The rubella outbreak proved hard to contain because, as with COVID, infected asymptomatic people make it hard to know when someone is spreading the virus. Rubella also is just as contagious as COVID. Both viruses have an R0 = 6-7 meaning that each infected person will infect, on average, 6-7 other people. For comparison, flu’s R0 = 2-3, which means it is about half as contagious as the other two viruses. It, therefore, is not surprising that like rubella, the COVID outbreak is proving hard to contain.

Soon after the 1960s rubella pandemic began, a safe and effective vaccine was quickly developed and approved for use in Europe and North America (this is reminiscent of the quick development of the COVID vaccines). Early on, there was a robust international debate on who should get the rubella vaccine. There were two schools of thought:

  1. Despite the fact that rubella only caused mild problems in kids, some proposed vaccinating all children hoping to provide indirect population-level protection for pregnant women and their at-risk fetuses.
  2. Others argued that because children were only minimally affected they should not be subjected to the vaccine and that only women of childbearing age should be vaccinated. This, proponents argued, would more specifically protect those most at risk.

Ultimately, it was found that countries that chose #2 were not able to sufficiently reduce the virus, because it still spread unfettered among children. This strategy did not reduce the rates of CRS. Eventually, option #1, vaccinating low-risk children (like what we are moving toward with the COVID vaccine) was adopted world-wide. Vaccination rates of school kids reached ~85% in the US, which last experienced a serious rubella outbreak in 1995. In 2004, transmission of rubella was eliminated in the United States and in 2015, it was eliminated in all the countries of North and South America.

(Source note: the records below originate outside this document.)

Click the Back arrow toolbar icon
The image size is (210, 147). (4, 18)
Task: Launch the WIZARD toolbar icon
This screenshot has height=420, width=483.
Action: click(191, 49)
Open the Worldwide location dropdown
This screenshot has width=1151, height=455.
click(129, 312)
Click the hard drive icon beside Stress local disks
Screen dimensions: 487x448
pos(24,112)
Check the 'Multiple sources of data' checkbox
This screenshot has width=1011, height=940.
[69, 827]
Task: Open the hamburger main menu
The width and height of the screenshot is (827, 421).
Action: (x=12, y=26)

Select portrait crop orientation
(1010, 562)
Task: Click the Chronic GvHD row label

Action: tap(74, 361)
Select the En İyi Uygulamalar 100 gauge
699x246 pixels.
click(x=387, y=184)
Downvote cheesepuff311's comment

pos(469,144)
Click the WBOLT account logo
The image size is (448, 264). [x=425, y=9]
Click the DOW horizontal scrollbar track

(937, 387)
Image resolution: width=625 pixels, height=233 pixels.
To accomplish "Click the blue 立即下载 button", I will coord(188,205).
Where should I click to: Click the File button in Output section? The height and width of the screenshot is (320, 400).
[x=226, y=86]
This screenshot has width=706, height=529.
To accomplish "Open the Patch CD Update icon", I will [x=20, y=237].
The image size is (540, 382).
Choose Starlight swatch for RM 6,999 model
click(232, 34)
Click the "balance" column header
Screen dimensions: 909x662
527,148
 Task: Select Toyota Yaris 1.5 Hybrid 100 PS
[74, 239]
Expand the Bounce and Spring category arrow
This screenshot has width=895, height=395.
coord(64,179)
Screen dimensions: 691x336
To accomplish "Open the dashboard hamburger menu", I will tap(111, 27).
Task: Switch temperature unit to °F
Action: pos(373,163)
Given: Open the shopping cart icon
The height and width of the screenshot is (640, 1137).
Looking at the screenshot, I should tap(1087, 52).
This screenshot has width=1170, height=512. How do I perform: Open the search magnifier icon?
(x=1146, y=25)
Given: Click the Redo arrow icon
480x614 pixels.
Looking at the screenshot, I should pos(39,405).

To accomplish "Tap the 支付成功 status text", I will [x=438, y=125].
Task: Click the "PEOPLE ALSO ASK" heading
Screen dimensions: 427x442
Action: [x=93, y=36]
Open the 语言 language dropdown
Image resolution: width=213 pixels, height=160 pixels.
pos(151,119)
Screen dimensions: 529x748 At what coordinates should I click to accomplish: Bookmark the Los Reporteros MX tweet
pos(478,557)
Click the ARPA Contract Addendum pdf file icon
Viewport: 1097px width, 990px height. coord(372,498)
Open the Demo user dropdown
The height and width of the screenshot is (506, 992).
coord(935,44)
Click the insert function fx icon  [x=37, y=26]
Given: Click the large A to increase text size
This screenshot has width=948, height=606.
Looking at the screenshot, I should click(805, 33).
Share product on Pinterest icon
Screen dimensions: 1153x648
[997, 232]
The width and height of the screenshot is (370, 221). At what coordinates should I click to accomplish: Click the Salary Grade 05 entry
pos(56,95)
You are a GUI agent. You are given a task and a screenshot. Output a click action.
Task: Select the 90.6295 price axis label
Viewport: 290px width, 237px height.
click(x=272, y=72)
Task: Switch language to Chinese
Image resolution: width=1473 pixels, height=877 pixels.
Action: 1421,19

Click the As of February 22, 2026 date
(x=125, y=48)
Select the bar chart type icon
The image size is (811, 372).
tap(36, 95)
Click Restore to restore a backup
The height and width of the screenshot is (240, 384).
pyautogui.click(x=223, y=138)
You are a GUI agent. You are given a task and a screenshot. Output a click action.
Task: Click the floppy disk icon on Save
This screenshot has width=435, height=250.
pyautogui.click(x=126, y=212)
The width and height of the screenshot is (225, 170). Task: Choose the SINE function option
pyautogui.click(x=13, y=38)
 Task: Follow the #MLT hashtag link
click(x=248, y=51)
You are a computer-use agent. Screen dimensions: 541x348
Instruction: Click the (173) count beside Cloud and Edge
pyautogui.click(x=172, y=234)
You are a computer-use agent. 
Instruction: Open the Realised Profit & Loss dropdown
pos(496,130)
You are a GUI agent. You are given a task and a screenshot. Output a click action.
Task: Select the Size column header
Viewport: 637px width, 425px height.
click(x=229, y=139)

Soon, the MMR vaccination was mandated for children in all 50 states. It is important to realize that these mandates were not to protect kids from the mild disease but to protect the at-risk population, or fetuses. In other words, we vaccinate kids against rubella not so much to protect them, but to provide a significant population-level benefit to others.

Today, because of broad rubella vaccination of low-risk children, we see an annual average of just 10-15 cases of CRS in the US that are traced back to international travel to countries with poor rubella vaccination rates. In contrast, in countries with low vaccination rates, about 120,000 children are born each year with severe CRS birth defects and even more die in utero.

Bottom Line: This country, and indeed all of the Americas and most of Europe came together to eliminate endemic rubella through broad population-level vaccination programs targeting low-risk groups responsible for spreading the virus to the high risk population. Japan saw the same effect with influenza. They focused on broadly vaccinating a low-risk population (school kids) and saw great benefits in the high-risk older population. As we approach a broad COVID vaccination strategy that includes giving the shot to low-risk children, it very likely will have a population-level benefit and help protect those most at-risk for serious disease.

It is important to note that the population-benefit conferred by the COVID vaccine also applies to all of us and not just to children. When we are vaccinated, not only does it protect us, it also provides significant protection to at-risk people around us. That, in fact, is called “herd immunity.”